The war of money is the longest war known to man. All currencies are constantly competing with one another for monetary supremacy. As with all wars, the war for money has had many casualties. Ultimately, all currencies have been devalued or died. The key characteristics of money are that it is salable across time and space, acts as a medium of exchange, and possesses an ability to retain value over time. The money that is best aligned with these characteristics becomes the victor — until the creative destruction process produces a superior monetary medium.

Over the course of history, various mediums have emerged as money. The earliest forms were non-metal, such as salt bars in Ethiopia or cowrie shells in Nigeria. Non-metal money gave way to metal money — scarce, fungible, and highly durable. Metal gave way to paper, which is more salable across time and space. Digital money is disrupting paper money. Digital goods are the most durable in human history. Bitcoin, the new digital money challenging the throne, is also finitely scarce. Finite scarcity positions it to be the scarcest money ever invented.

With each emergent money, the properties of one medium improve upon and obsolete the monetary properties of the pre-existing form. Innovation in money is historically zero sum — every time a new money has emerged, it is at the expense of another.

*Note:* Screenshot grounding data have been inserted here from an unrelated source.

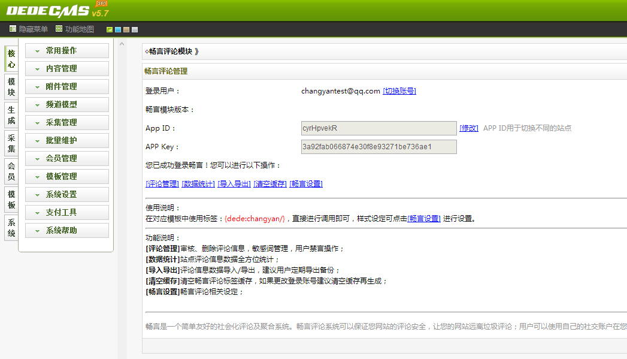The image size is (627, 359).
Task: Select the tan skin color swatch
Action: coord(126,29)
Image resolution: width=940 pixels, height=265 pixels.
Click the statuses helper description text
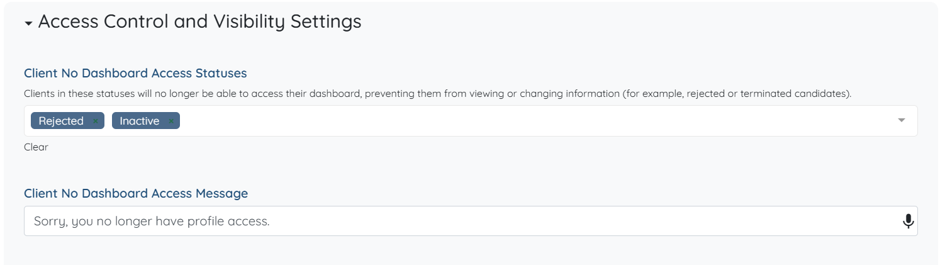315,94
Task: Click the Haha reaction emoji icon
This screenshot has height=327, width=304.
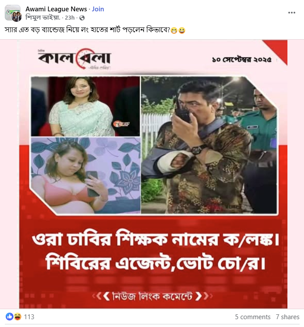Action: [x=17, y=317]
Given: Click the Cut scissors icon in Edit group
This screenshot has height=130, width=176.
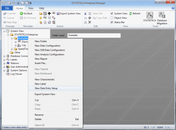Looking at the screenshot, I should click(x=85, y=14).
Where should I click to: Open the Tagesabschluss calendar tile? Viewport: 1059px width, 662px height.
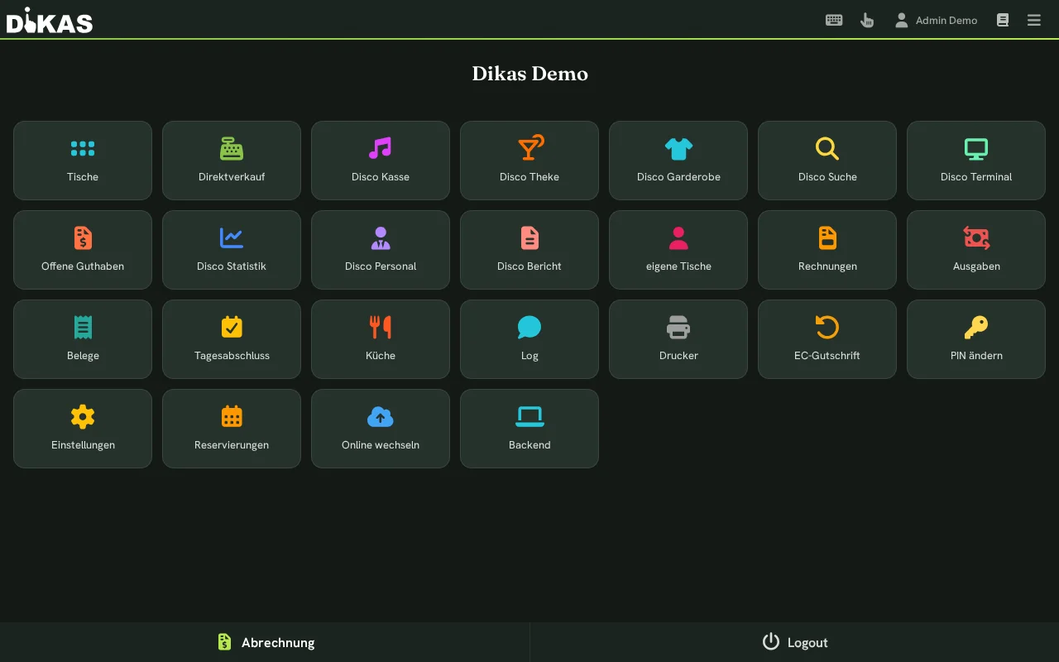232,339
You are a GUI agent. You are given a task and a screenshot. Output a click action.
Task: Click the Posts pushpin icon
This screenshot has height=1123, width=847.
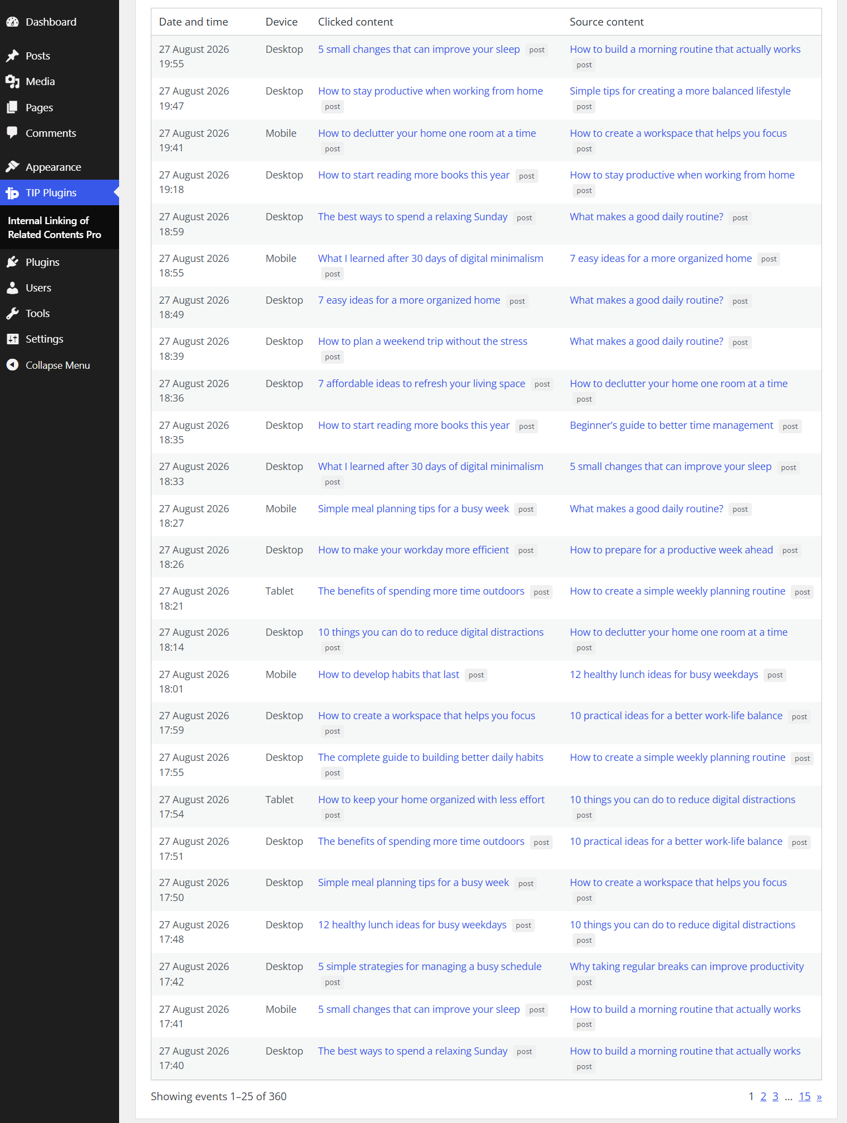coord(12,56)
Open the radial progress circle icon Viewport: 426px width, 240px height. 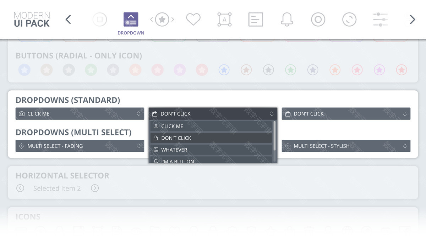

Economic systems converge on a single monetary medium. Bitcoin wants to be the next to disrupt. While that may sound alarming, it’s not a novel idea. Money is technology. Money is not immune to the creative destruction process.

What is the function of money?

Civilization as we know it would not exist without money. Money helps facilitate economic activity by acting as an intermediary between present and future exchanges. The most important feature of money is the ability to retain value — both through time and through space.

The US dollar is incredibly good at retaining value in space. I can transfer you $100 via any financial institution at relatively low cost. However, the US dollar does not fare as well in its ability to retain value over time. Its monetary properties are inflationary — the dollar loses roughly half of its value every ten years. Over 100 years, the value of your money in dollars is cut in half ten times. That’s not a great property of a money.

A helpful framework for thinking about any asset — the dollar, Bitcoin, real estate — is to think through how that asset holds value via time and space.